*To do*:
Return, word for word, the lines below from the one containing "Identify the location of 'Hand" through the last line, both included.

Begin

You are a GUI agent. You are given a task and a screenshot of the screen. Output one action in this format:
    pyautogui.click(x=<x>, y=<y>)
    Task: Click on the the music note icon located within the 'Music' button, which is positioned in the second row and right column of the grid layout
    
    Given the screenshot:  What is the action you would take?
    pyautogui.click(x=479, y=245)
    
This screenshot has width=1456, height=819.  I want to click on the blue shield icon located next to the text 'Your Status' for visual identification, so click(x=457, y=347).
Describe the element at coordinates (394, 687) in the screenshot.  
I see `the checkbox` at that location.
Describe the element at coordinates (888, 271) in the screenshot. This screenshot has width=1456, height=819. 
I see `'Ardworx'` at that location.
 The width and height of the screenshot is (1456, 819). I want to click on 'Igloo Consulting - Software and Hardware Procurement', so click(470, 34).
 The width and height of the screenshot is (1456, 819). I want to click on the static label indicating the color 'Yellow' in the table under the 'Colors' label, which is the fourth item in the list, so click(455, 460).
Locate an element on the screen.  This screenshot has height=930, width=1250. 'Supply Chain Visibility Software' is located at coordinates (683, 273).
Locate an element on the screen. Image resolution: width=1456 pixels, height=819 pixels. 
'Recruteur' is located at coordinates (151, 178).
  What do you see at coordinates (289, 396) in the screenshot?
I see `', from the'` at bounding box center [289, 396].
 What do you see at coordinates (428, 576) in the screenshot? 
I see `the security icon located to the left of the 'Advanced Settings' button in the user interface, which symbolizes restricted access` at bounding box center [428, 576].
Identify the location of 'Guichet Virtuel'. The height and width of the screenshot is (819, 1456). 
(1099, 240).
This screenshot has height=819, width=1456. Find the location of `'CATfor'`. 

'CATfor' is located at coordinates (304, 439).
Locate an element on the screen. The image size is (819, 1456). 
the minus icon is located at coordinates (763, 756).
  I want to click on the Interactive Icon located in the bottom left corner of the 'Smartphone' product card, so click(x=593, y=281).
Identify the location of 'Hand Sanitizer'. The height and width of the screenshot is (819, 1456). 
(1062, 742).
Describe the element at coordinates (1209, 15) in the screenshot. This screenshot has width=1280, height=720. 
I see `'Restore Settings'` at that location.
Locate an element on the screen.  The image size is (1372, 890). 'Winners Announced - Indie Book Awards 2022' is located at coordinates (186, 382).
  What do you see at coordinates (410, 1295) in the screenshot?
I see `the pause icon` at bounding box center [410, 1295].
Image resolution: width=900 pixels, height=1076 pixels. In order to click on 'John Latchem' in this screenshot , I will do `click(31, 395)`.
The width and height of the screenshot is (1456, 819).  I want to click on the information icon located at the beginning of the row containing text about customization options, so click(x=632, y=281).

End

*Written solution*:
Identify the location of 'Hand Sanitizer'. The height and width of the screenshot is (819, 1456). 
(1062, 742).
Describe the element at coordinates (1209, 15) in the screenshot. This screenshot has width=1280, height=720. 
I see `'Restore Settings'` at that location.
Locate an element on the screen.  The image size is (1372, 890). 'Winners Announced - Indie Book Awards 2022' is located at coordinates (186, 382).
  What do you see at coordinates (410, 1295) in the screenshot?
I see `the pause icon` at bounding box center [410, 1295].
Image resolution: width=900 pixels, height=1076 pixels. In order to click on 'John Latchem' in this screenshot , I will do `click(31, 395)`.
The width and height of the screenshot is (1456, 819).  I want to click on the information icon located at the beginning of the row containing text about customization options, so click(x=632, y=281).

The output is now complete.